Web2 used to be open; what happened?
In the early 2010s, most web2 platforms were open. Developers could use a set of APIs to build their companies. Twitter, Facebook, LinkedIn, and others had their teams focused on enabling other companies to use their data to create new products and services.
Ten years later, they have pretty much closed off. Today there only exists a smaller set of APIs that share limited data. The only way developers will get access to web2 data today is to fit the company's strategic priorities or if several of their largest customers are asking for it.
This is not a holistic list of why these platforms became more closed off, but here are a few:
Misuse of user data: Cambridge Analytica is an excellent example of a developer misusing FB user data. No executive at any large web2 company wanted to be under as much scrutiny as Facebook has since.
Regulatory concerns: Once GDPR was introduced in May 2018, web2 companies realized that many developers using their platform were doing so inappropriately according to this new legislation. I’ve first-hand war stories from LinkedIn on how hard this was to do, but how they didn’t have a choice because it was now against the law for many of these companies to keep access to member data.

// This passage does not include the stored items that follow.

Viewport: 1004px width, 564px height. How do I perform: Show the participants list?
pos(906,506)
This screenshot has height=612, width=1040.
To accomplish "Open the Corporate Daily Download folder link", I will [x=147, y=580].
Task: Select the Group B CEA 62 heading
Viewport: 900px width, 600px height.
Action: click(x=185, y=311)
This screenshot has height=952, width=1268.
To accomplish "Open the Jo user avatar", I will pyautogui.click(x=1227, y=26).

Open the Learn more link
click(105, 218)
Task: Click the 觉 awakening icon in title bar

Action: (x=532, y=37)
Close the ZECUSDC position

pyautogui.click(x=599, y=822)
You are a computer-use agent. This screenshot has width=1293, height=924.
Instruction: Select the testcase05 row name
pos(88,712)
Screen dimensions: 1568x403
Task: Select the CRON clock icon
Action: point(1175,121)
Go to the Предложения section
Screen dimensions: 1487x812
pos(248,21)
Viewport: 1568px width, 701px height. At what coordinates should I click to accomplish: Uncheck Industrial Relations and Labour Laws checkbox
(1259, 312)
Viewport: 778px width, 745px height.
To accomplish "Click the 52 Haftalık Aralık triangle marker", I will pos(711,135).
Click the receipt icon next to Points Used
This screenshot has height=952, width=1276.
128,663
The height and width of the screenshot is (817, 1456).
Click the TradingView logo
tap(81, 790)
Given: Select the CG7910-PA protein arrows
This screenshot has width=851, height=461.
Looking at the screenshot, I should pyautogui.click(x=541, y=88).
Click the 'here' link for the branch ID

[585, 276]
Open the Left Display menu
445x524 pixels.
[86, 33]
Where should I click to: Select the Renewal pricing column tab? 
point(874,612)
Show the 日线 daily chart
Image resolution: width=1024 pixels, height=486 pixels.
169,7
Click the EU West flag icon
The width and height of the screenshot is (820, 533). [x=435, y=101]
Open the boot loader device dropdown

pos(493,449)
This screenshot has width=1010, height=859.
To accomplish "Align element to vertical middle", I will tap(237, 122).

Business model issues: This reason is what everyone in web3 talks about. The narrative, popularized by Chris Dixon, goes like this: “web2 companies first want to bring developers in to recruit users. As the platform grows, their relationship with network participants grows to extracting data from users and competing with formers partners. The transition from cooperation to competition feels like a bait-and-switch for third parties. Over time, the best entrepreneurs, developers, and investors have learned not to build on top of centralized platforms. This has stifled innovation”. I’ve seen this first hand. There’s only so much information web2 companies would like to provide to developers. What will be their competitive advantage?
What happens next?
I think there will be a convergence. Web2 companies that are centralized will slowly start to open up more and become more composable. This will be driven by regulation and a cultural movement by users and customers who want the platforms to be more open. Web3 platforms that are open and composable today may close off.
Or more likely, the most profitable businesses will leverage open-source code, build proprietary technology on top of it, and then close off parts of their ecosystem to generate revenue and differentiate themselves from their open-source competitors.
Players like Github (web2) and Dune Analytics (web3) do this today; they open source projects available for users but charge customers for a private version of their product.
Collective wisdom & composability
Yesterday's legos blocks were the invention of fire, the wheel, and other primitive tools that have grown into much more. All of these inventions were open for people to build on top of. Today's legos are open-sourced code.
Blockchains are valuable because data is public and composable. This allows the ability to mix and match software components like legos. This means that every problem only has to be solved once.
These are a few predictions. It's unclear where the future goes from here. The next step is more experimentation, and it is human ingenuity that will follow.
That does it for this week of Web3 Wednesdays.